**Petikan Bacaan:**
↓↓↓
Asy-Sya’rani
Andaikan para ahli fikih punya perhatian besar untuk mengamalkan ilmunya sebagaimana perhatian kaum sufi tentu mereka juga menjadi kaum sufi, dan tidak perlu mencari ilmu kepada orang lain, sebagaimana yang dilakukan para ulama salaf saleh.
Sebab pada hakikatnya definisi seorang sufi, adalah orang alim yang mau mengamalkan ilmunya secara ikhlas, dan bukan yang lain. Imam asy-Syafi’i —rahimahullah— dengan kebesaran dan keagungannya duduk bersahabat dengan kaum sufi, lalu beliau ditanya, “Apa yang engkau dapatkan dan duduk bersahabat dengan mereka?” Maka beliau menjawab, “Saya mendapatkan dua hal dari mereka: Yaitu ungkapan mereka, ‘Waktu adalah pedang (senjata), bila anda tidak sanggup memotongnya maka ia akan memotong anda,’ dan ungkapan mereka, ‘Bila anda tidak menyibukkan diri anda dengan kebaikan, maka dia akan menyibukkan anda dengan kejelekan’.”
Demikian halnya yang dilakukan oleh Imam Ahmad bin Hanbal —rahimahullah— yang juga duduk bersahabat dengan Abu Hamzah al-Baghdadi, seorang sufi yang hidup sezaman dengannya, dimana ketika ia mendapatkan masalah yang tidak sanggup menyelesaikannya, maka ia akan bertanya kepada sang sufi Baghdad, “Bagaimana pendapat anda wahai sang sufi?” Ini sudah cukup menjadi catatan sejarah kaum sufi. Andaikan mereka tidak memiliki kelebihan tersendiri tentu orang seperti Imam Ahmad tidak akan membutuhkannya. Sementara itu, Ibnu Aiman dalam Risalah Imam Ahmad mengisahkan: Bahwa pada mulanya Imam Ahmad melarang orang-orang untuk berkumpul dengan kaum sufi, dimana ia pernah mengatakan, “Apakah pada salah seorang dari mereka (kaum sufi) ada suatu kelebihan dari apa yang ada pada kita?” Sampai pada suatu malam ada suatu jamaah yang datang memenuhi ruangannya, lalu mereka bertanya tentang suatu masalah syariat yang membuatnya tidak mampu menjawab. Akhirnya jamaah itu terbang di angkasa sembari berkata kepada Imam Ahmad, “Terbanglah bersama kami!” Tapi ia tidak mampu terbang. Maka sejak saat itu ia menganjurkan kepada semua orang untuk berkumpul bersama kaum sufi, dan mengatakan, “Sesungguhnya mereka melebihi kita dalam mengamalkan apa yang mereka ketahui.”
Seorang murid hendaknya tidak lagi memperhatikan pada harta yang sebelum ia masuk ke dalam tarekat sudah menyatakan keluar darinya, dan tidak menoleh pada rumah, dan berbagai sarana. Sebab menoleh (memperhatikan) pada hal-hal tersebut merupakan sesuatu yang sangat berbahaya bagi si murid yang lemah, bahkan barangkali akan berbalik pada kondisi yang lebih buruk dari kondisi sebelum ia masuk ke dalam tarekat. Al-Junaid —rahimahullah— mengatakan, “Andaikan seorang murid menghadap kepada Allah selama seribu tahun dengan benar, kemudian ia berbalik ke belakang dalam sekejap, maka apa yang hilang dalam waktu sekejap tersebut akan lebih banyak dari apa yang ia peroleh sebelumnya.”
↑↑↑
**Soal yang Diberikan A:**
Apakah setiap pernyataan berikut sesuai dengan petikan bacaan di atas? Jawab ya atau tidak, lalu kutip kata-kata penentunya.
(i) Imam asy-Syafi'i memperoleh dua hal dari pergaulannya dengan kaum sufi.
(ii) Sejak awal Imam Ahmad menganjurkan orang-orang untuk berkumpul dengan kaum sufi.
(iii) Abu Hamzah al-Baghdadi hidup pada masa yang sama dengan Imam Ahmad.
**Soal yang Diberikan B:** Menurut petikan bacaan di atas, apa definisi seorang sufi pada hakikatnya?

**Daftar Hasil Ekstraksi:**
↓↓↓
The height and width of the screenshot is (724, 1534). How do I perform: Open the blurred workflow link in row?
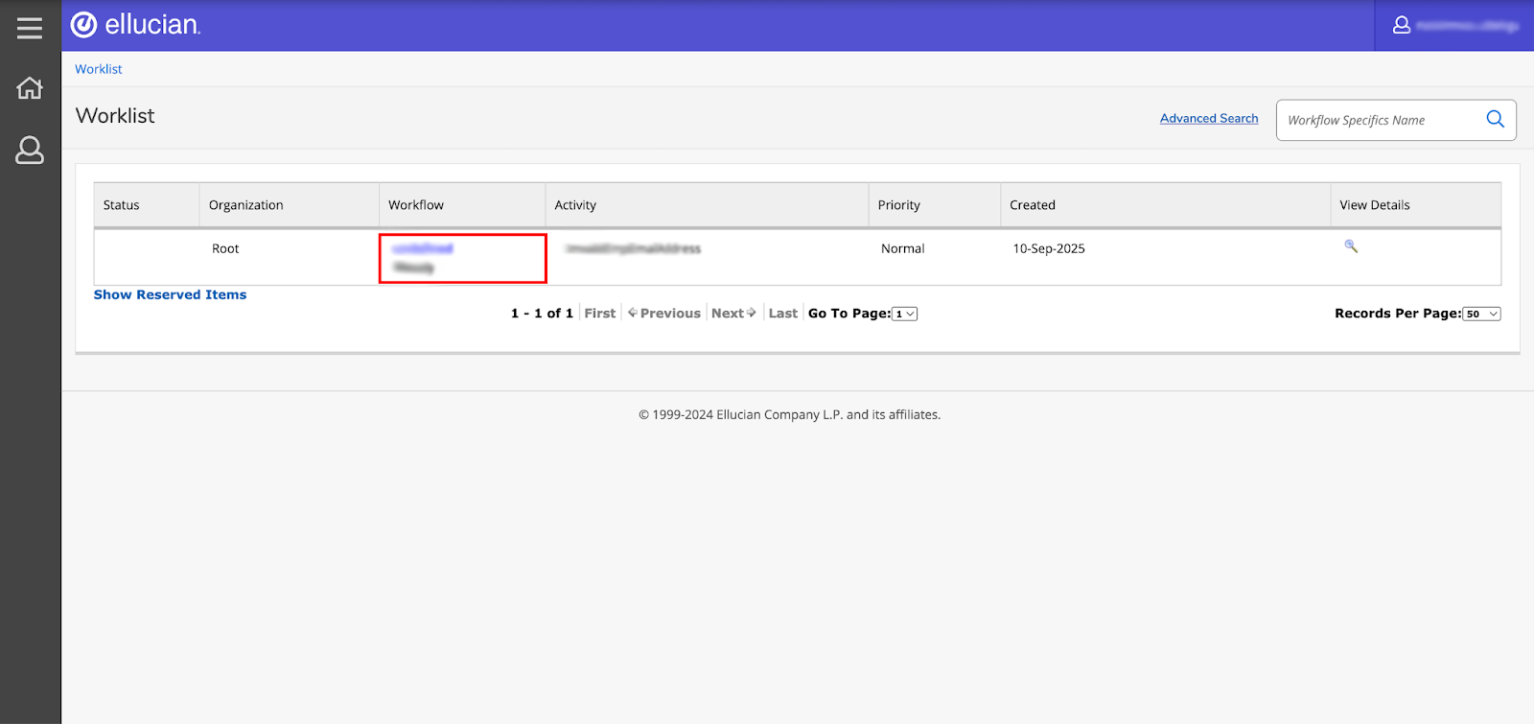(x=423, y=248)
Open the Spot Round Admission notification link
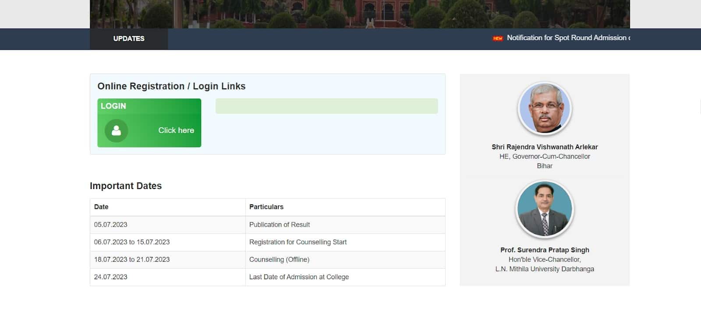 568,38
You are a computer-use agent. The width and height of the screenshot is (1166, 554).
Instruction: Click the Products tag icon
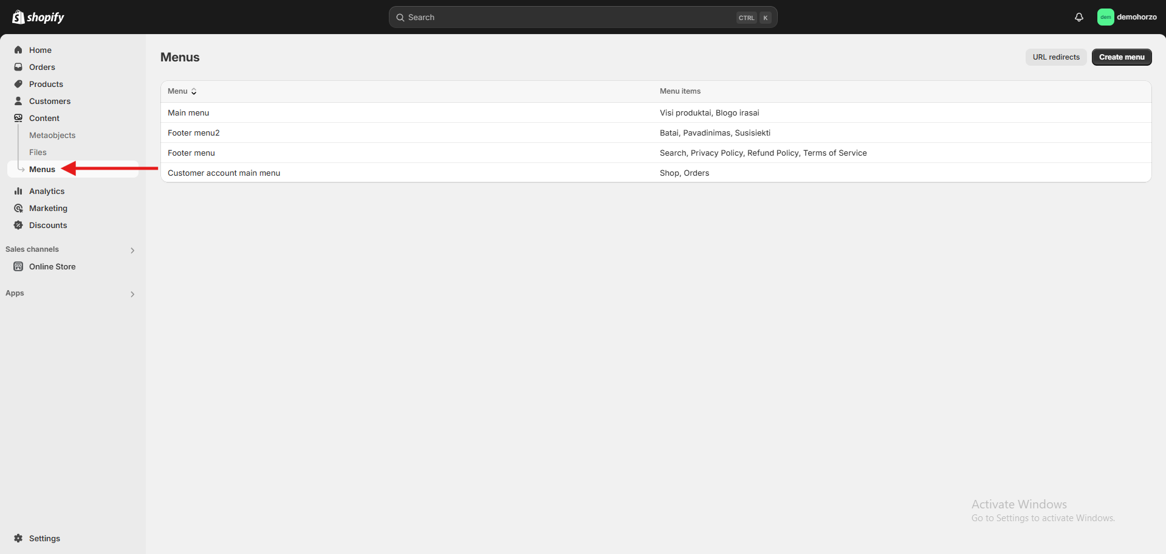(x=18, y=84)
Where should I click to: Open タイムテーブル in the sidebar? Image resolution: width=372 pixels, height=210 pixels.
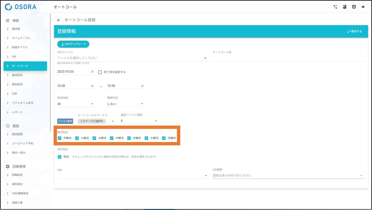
↑↑↑
**Jawaban Lengkap A:**
(i) Ya: "Saya mendapatkan dua hal dari mereka"
(ii) Tidak: "pada mulanya Imam Ahmad melarang orang-orang untuk berkumpul dengan kaum sufi"
(iii) Ya: "seorang sufi yang hidup sezaman dengannya"

**Jawaban Lengkap B:** Orang alim yang mau mengamalkan ilmunya secara ikhlas.